Study from Austria: Advantages of immunological therapies in multiple sclerosis

Around 13,500 people with multiple sclerosis live in Austria. With treatment options that have become increasingly widespread over the past two decades, the question of an optimal long-term strategy arises. A domestic registry study has now demonstrated clear advantages for patients with relapsing forms of MS when using highly effective immunological therapies.

Specialists in neurology from the medical universities in Vienna, Graz and Innsbruck and the university clinics in Linz and Salzburg were involved in the study. The study data came from the Austrian MS Treatment Registry (AMSTR). The question was which drug treatment for relapsing multiple sclerosis after initial therapy with beta-interferon or glatiramer acetate is routinely most effective outside of clinical trials.

The two drugs have been in use since the mid-1990s and in previous studies reduced the MS relapse rate by around a third. Blocking off acute phases and preventing further such crises are the focus of MS therapy, because each flare-up of the disease can be associated with a greater permanent disability.

In the introduction to their study, the authors under Michael Guger (Steyr Hospital and Kepler University Linz) emphasize the further advances in MS therapy after the “platform” substances beta interferon and glatiramer acetate anti-inflammatory drug dimethyl fumarate and teriflunomide, originally used in rheumatism therapy, reduced the annual MS relapse rate by 44 to 53 percent and 32 to 36 percent, respectively, compared to placebo.
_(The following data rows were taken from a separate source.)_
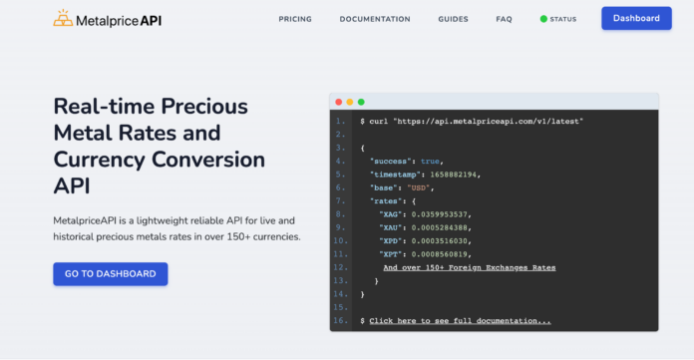
Task: Open the FAQ page
Action: click(505, 19)
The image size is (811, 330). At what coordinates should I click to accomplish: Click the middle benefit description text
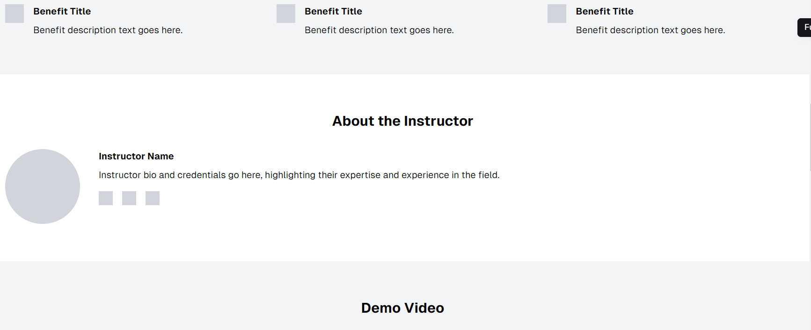pyautogui.click(x=379, y=30)
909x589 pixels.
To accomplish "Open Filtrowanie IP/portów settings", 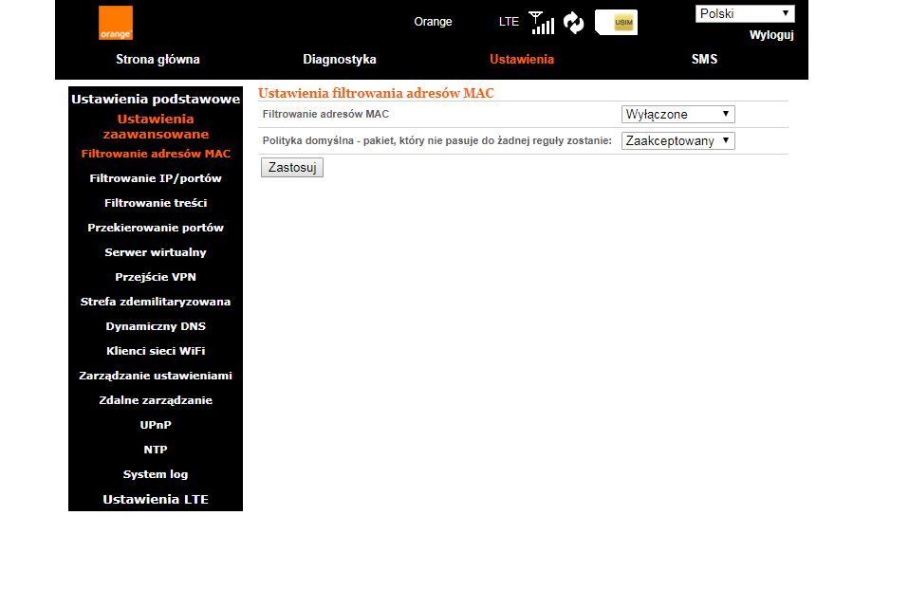I will tap(156, 178).
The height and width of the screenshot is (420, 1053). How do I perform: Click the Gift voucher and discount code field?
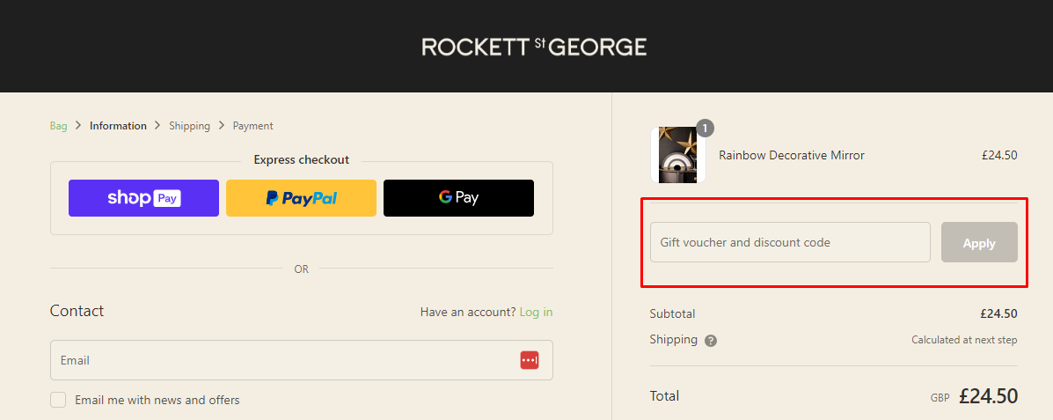[789, 242]
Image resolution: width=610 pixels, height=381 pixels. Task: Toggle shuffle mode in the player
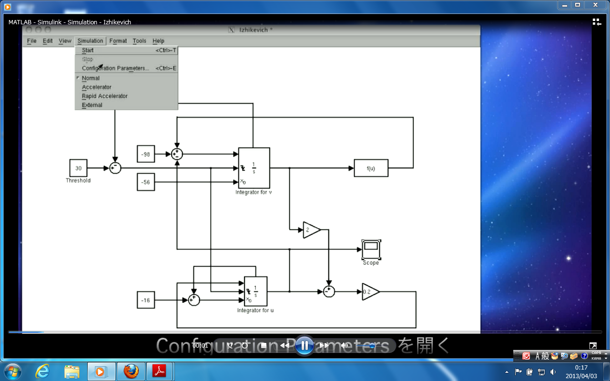coord(230,346)

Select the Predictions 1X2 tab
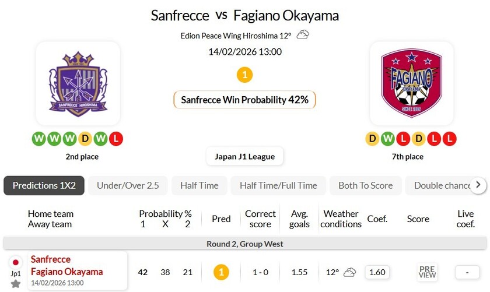44,185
Both agents are used for the therapy of mild to moderate forms of MS.

therapies in comparison

If there are two or more episodes of the disease per year, one speaks of severe MS. In the past two decades, new principles of action have been developed with highly immunologically active substances such as fingolimod (originally from transplantation medicine), ozanimod, cladribine (chemotherapeutic agent) or the monoclonal antibodies natalizumab, alemtuzumab or ocrelizumab and approved for the treatment of rapidly progressing multiple sclerosis. So far, however, scientific evidence as to which alternatives should be used if the “platform” therapy is not effective has been limited.

In their work, which was published in the Journal of Neurology at the beginning of March, the Austrian experts therefore compared the data of 669 MS patients from the therapy registry who, from 2006 onwards, were treated “horizontally” by interferon beta or glatiramer acetate to treatment with dimethyl fumarate or teriflunomide had switched, with 800 patients who were switched “vertically” to one of the highly active immunological therapies. The results were quite clear: With a “horizontal” change in therapy, there was an average annual relapse rate of 0.39 such episodes. “Vertical” switching to the highly effective therapies reduced the annual relapse rate to less than half (0.17).

Overall, according to one of the statistical evaluations, relapses occurred 86 percent less frequently when switching from basic therapy to demethyl fumarate or teriflunomide compared to the other drugs. Switching to the more effective therapies was also associated with an almost 80 percent reduction in the need for further treatment changes.